What the hell was this? A conference call?

Her phone beeped again.

“What pictures?” Pete said.

Logan opened his mouth to answer, but Pete held up a finger to silence him.

“Anything you say can and will be used against you in a court of law, so shut up.” The kid was a minor. And Sylvia’s grandson. Pete wasn’t about to step over—or even anywhere near—the line on this one. “Zoe?
What pictures
?”

She proceeded to tell him about the e-mails and the attached photos she’d stumbled across after he’d left with Sylvia. That son-of-a-bitch Doaks.

“So I came over here to—I’m not sure exactly what. Beat the crap out of him, I suppose. But he’s not here. I let myself in—”

“You what?” Pete said. “Zoe.”

The waitress appeared and set a cup of coffee in front of Pete.

“I used to live here. I know I shouldn’t have, but it didn’t feel like breaking in. I knew he hid a key the same way I do.”

“That goes both ways. He knew where to find yours, too.”

“Right. Only I put his key back where I found it. He kept mine. Anyhow, when I was leaving, I spotted something shiny in the snow next to the sidewalk at the base of his steps. It’s an eyeglass lens. I haven’t touched it.”

“And you say Doaks isn’t there?”

“Not yet.”

“Okay. I’ll get someone over there right now. You get out of there before Doaks shows up.”

“I’ll wait until the cops get here,” she said.

Damn Zoe
. “Don’t argue with me.”

“If I spotted this thing, Matt might, too—” The phone beeped again, followed by silence.

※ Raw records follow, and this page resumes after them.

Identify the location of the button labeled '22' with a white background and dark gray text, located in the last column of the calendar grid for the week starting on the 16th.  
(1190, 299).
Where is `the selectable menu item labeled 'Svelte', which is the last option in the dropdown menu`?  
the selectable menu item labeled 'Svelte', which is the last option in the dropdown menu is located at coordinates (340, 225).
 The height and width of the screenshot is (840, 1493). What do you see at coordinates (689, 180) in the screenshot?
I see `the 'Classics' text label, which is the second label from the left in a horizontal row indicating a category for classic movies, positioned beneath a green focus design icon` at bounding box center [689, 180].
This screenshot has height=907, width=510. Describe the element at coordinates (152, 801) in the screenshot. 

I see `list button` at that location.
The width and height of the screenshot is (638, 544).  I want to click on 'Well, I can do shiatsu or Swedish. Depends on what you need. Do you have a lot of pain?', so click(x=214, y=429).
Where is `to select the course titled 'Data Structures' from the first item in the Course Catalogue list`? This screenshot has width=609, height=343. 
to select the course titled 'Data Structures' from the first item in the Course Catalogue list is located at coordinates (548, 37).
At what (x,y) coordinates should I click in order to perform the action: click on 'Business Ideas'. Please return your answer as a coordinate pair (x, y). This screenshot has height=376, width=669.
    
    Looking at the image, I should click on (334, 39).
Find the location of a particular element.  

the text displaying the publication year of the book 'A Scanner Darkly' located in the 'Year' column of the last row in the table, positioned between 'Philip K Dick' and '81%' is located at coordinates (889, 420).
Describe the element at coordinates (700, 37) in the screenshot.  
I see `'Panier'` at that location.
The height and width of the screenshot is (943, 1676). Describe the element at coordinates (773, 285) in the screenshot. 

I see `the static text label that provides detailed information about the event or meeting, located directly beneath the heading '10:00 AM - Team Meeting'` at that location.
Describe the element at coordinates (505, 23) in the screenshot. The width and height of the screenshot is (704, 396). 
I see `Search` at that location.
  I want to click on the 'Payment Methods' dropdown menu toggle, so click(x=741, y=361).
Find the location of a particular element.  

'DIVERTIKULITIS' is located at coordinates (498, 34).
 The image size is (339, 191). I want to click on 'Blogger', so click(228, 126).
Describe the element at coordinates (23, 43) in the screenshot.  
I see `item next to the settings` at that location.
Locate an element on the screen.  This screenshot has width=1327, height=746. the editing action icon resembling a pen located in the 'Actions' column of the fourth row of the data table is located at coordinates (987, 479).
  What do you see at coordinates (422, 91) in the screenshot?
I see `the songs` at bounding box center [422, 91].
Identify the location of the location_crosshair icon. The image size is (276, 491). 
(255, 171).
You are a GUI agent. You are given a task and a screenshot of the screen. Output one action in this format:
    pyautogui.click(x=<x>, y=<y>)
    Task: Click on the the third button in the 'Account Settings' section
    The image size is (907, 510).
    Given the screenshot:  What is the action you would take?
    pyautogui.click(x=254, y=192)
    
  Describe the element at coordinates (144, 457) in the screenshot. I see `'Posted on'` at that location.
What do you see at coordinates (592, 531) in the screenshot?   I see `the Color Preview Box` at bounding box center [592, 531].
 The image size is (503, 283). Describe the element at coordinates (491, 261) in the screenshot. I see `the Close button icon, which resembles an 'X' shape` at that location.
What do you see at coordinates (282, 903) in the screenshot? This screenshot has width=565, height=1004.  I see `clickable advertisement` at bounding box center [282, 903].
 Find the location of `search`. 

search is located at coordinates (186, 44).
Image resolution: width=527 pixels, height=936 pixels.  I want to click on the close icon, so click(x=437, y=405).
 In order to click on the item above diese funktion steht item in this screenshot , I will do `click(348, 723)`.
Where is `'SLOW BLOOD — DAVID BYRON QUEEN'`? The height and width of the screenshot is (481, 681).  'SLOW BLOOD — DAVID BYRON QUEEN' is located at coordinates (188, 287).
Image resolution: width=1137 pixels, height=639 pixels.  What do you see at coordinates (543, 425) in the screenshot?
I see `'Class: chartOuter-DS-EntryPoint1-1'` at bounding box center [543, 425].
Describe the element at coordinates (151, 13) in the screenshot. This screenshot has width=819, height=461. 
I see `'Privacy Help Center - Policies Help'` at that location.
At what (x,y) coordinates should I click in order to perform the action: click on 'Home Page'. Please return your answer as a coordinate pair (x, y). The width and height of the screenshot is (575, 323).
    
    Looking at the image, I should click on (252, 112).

“Zoe,” Pete shouted into the phone. “Zoe?” He let out a growl. Who the hell was on duty? Saturday. That would be Nate Williamson, one of the part-timers. He punched in the number.

“She found the pictures?” Logan asked.

Pete glared at him without answering. When Nate picked up, he ordered him to Doaks’ house. “Run every red light, break every speed limit, but get there
now
,” he told the officer.

Pete picked up the cup of coffee and took a long sip. What he really needed was bourbon, but caffeine would have to do. Many questions plagued him at the moment, but one nagged at him more than the rest. “I have to ask you. These pictures were of your sister and Doaks, right?”

Logan lowered his head. “Yeah.”

“So why did you kill McBirney?”

He shifted in his seat and chewed his lip. “Because he was raping my sister.”

Zoe plugged the cell phone charger into her truck while she sat shivering and waiting for the cops. She prayed that Matt wouldn’t show up before they did. What would she do then? Could she put on a sufficient act to keep him distracted? Pretend she was flirting with him? The idea nauseated her. When the Vance Township police cruiser rolled up next to her, she released the breath she’d been holding for what felt like hours.

A gust of wind caught her full in the face as she stepped out of the Chevy. She pulled up her hood, holding it tight to her ears. Officer Nate Williamson, who was big enough to have played linebacker for the pros in his younger days, approached her.